• _DATA SECTION_:
:::::
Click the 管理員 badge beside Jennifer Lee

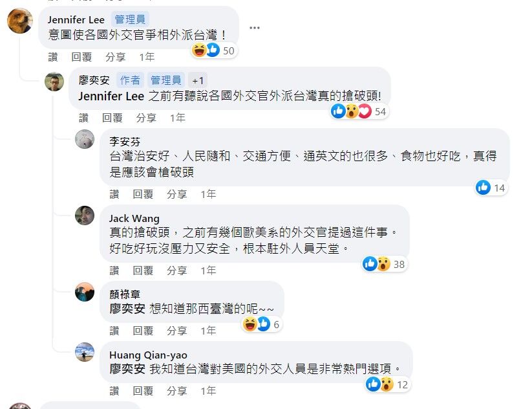(130, 19)
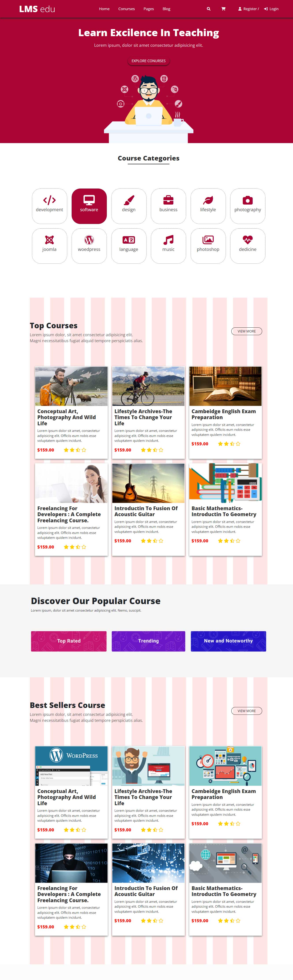Click the search magnifier icon in header
The width and height of the screenshot is (293, 980).
208,9
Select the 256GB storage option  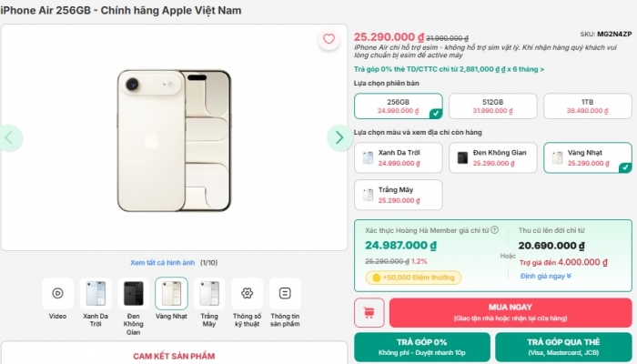click(398, 106)
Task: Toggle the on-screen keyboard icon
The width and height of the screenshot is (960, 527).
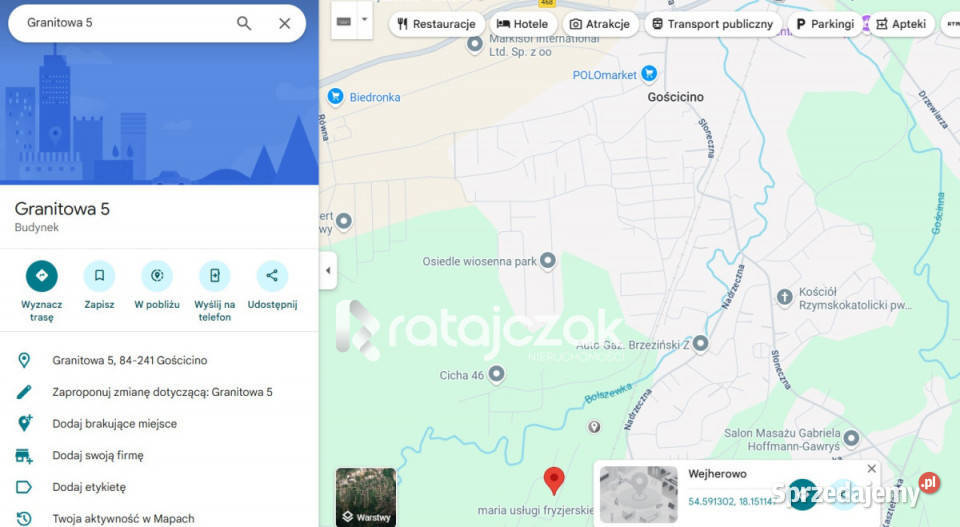Action: (344, 20)
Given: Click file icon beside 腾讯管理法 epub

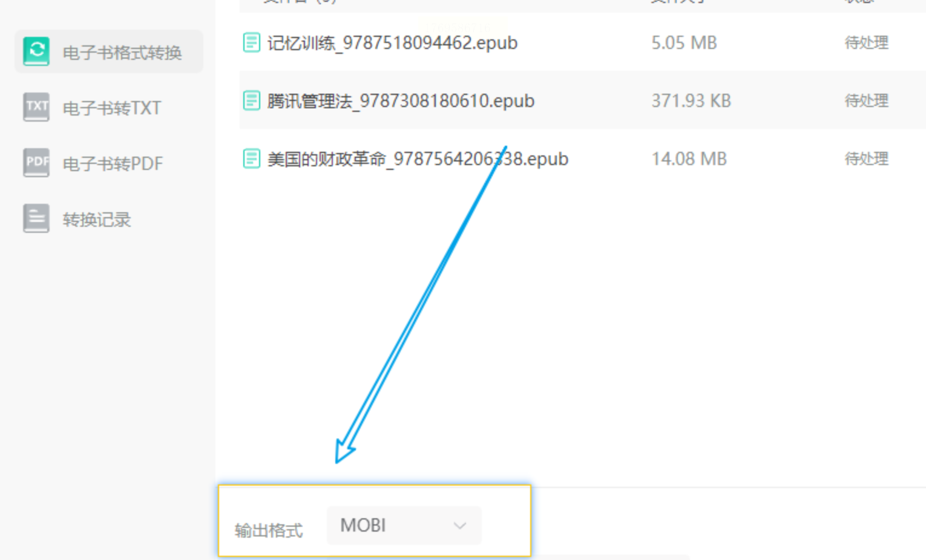Looking at the screenshot, I should pyautogui.click(x=252, y=100).
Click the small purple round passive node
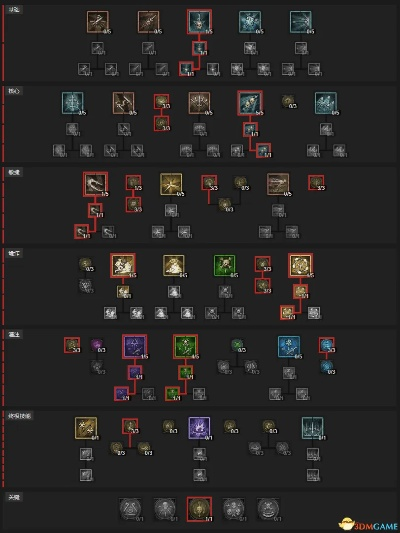 (x=97, y=345)
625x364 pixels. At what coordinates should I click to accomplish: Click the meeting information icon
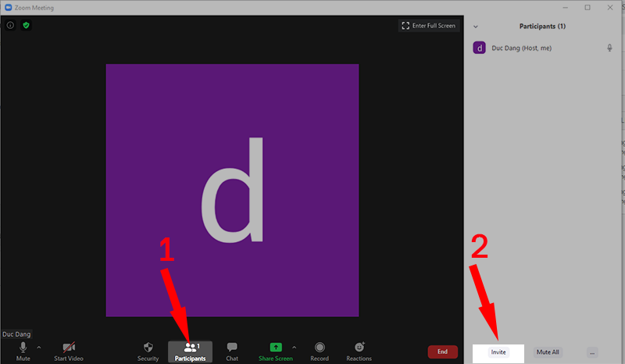point(10,25)
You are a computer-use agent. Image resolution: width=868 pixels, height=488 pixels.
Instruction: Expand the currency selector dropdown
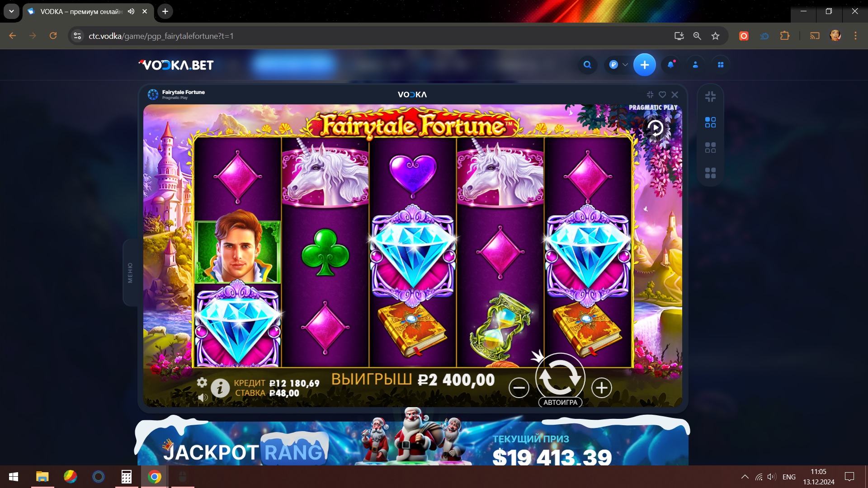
:::::
• _WORK REQUIRED_: Starting with the line containing "625x364 pixels. At" and ending with the last line of the records above, write out each line exactly; no pictures.

• _TASK SOLUTION_:
625x364 pixels. At what coordinates should I click to accomplish: Click the meeting information icon
point(10,25)
You are a computer-use agent. Image resolution: width=868 pixels, height=488 pixels.
Instruction: Expand the currency selector dropdown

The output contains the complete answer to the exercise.